THE PROBLEM: Word for word, copy the lines beginning at the one with "The height and" and ending at the last line below; pictures stay out.

RECORD EXTRACTS:
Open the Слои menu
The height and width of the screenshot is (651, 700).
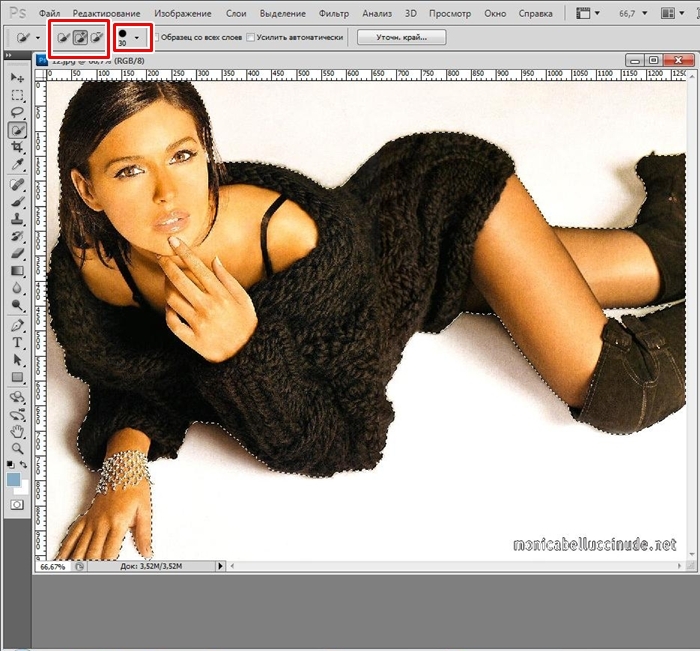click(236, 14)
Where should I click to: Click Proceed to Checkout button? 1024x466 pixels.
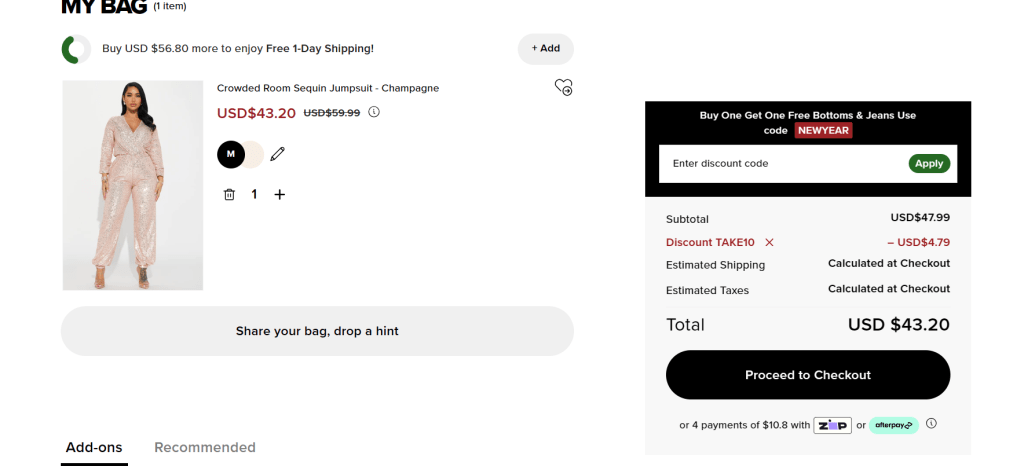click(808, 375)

RESULT FOR THIS TASK:
The height and width of the screenshot is (651, 700).
click(236, 14)
Where should I click to: Click Proceed to Checkout button? 1024x466 pixels.
click(808, 375)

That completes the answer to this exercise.